The Grade 3 Readers' Workshop lesson focused on author's viewpoint and began with the four part mini-lesson using an authentic children's text, Tea with Milk, by Allen Say. The teacher, Jenny Nash, began by explaining to her young readers, "Author's viewpoints are not clearly stated in the book, rather you have to do some of your own thinking by the details the author provides to understand the author's viewpoint."
Mrs. Nash modeled using a short excerpt from this familiar text. She reread the excerpt, used a three column graphic organizer (labeled place, details, and author's feelings) to think aloud, and recorded the details to make her conclusion clear about the author's viewpoint.

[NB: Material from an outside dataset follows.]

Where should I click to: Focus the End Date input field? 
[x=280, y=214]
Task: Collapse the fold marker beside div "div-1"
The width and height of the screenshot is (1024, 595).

After the guided reading group, the teacher individually conferred with five students, selected individuals to share their work in closing session that would reiterate her teaching point from the mini-lesson, and students returned to the meeting area as a whole group to close the lesson. Select students shared their work, the teacher took their thinking deeper by asking questions, and the lesson closed. Mrs. Nash reminded students that good readers think about the author's viewpoint as they read to help them to better understand the story.
During the debrief the Schultz audience asked Mrs. Nash questions, and she gave them a virtual tour of her classroom to show which artifacts are in place to support the Readers' Workshop. I don't know about you, but in my opinion, you can't make your practice any more visible than that! Thanks, Jenny!